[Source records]
○ ○ ○

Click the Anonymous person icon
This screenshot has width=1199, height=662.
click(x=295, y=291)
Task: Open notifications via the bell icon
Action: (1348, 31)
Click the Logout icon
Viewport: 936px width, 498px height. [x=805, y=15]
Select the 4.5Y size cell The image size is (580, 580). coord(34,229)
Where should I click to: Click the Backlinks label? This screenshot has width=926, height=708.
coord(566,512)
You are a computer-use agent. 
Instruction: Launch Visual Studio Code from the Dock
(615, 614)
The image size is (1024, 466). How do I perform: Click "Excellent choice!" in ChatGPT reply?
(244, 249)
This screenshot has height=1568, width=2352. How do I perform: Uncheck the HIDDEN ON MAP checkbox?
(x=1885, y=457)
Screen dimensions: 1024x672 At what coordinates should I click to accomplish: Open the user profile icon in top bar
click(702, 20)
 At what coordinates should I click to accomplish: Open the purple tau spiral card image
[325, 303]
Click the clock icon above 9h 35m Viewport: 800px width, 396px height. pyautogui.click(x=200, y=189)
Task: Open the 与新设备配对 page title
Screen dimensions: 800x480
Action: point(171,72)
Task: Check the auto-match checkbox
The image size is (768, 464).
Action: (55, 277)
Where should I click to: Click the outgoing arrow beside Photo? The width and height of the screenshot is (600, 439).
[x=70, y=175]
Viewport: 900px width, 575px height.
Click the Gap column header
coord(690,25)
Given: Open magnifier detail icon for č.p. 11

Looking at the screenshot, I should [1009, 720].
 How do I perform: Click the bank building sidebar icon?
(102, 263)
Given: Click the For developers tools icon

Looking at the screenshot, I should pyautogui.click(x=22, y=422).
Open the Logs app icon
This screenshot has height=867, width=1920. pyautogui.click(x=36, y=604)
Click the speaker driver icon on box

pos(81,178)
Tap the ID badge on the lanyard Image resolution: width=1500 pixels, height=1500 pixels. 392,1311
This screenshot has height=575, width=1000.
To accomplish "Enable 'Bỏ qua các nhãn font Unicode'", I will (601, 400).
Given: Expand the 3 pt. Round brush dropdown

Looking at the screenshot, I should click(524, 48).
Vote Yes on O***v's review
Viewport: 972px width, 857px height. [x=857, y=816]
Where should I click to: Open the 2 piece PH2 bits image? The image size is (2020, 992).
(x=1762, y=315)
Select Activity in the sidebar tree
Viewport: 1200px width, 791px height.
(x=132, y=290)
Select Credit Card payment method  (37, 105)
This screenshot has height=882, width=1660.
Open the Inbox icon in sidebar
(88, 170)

○ ○ ○

* Goal of the exercise *
Print the entries again so that each one matches exactly.

* Output below *
Click the Anonymous person icon
This screenshot has width=1199, height=662.
click(x=295, y=291)
Task: Open notifications via the bell icon
Action: (1348, 31)
Click the Logout icon
Viewport: 936px width, 498px height. [x=805, y=15]
Select the 4.5Y size cell The image size is (580, 580). coord(34,229)
Where should I click to: Click the Backlinks label? This screenshot has width=926, height=708.
coord(566,512)
You are a computer-use agent. 
Instruction: Launch Visual Studio Code from the Dock
(615, 614)
The image size is (1024, 466). How do I perform: Click "Excellent choice!" in ChatGPT reply?
(244, 249)
This screenshot has height=1568, width=2352. How do I perform: Uncheck the HIDDEN ON MAP checkbox?
(x=1885, y=457)
Screen dimensions: 1024x672 At what coordinates should I click to accomplish: Open the user profile icon in top bar
click(702, 20)
 At what coordinates should I click to accomplish: Open the purple tau spiral card image
[325, 303]
Click the clock icon above 9h 35m Viewport: 800px width, 396px height. pyautogui.click(x=200, y=189)
Task: Open the 与新设备配对 page title
Screen dimensions: 800x480
Action: point(171,72)
Task: Check the auto-match checkbox
The image size is (768, 464).
Action: (55, 277)
Where should I click to: Click the outgoing arrow beside Photo? The width and height of the screenshot is (600, 439).
[x=70, y=175]
Viewport: 900px width, 575px height.
Click the Gap column header
coord(690,25)
Given: Open magnifier detail icon for č.p. 11

Looking at the screenshot, I should [1009, 720].
 How do I perform: Click the bank building sidebar icon?
(102, 263)
Given: Click the For developers tools icon

Looking at the screenshot, I should pyautogui.click(x=22, y=422).
Open the Logs app icon
This screenshot has height=867, width=1920. pyautogui.click(x=36, y=604)
Click the speaker driver icon on box

pos(81,178)
Tap the ID badge on the lanyard Image resolution: width=1500 pixels, height=1500 pixels. 392,1311
This screenshot has height=575, width=1000.
To accomplish "Enable 'Bỏ qua các nhãn font Unicode'", I will (601, 400).
Given: Expand the 3 pt. Round brush dropdown

Looking at the screenshot, I should click(524, 48).
Vote Yes on O***v's review
Viewport: 972px width, 857px height. [x=857, y=816]
Where should I click to: Open the 2 piece PH2 bits image? The image size is (2020, 992).
(x=1762, y=315)
Select Activity in the sidebar tree
Viewport: 1200px width, 791px height.
(x=132, y=290)
Select Credit Card payment method  (37, 105)
This screenshot has height=882, width=1660.
Open the Inbox icon in sidebar
(88, 170)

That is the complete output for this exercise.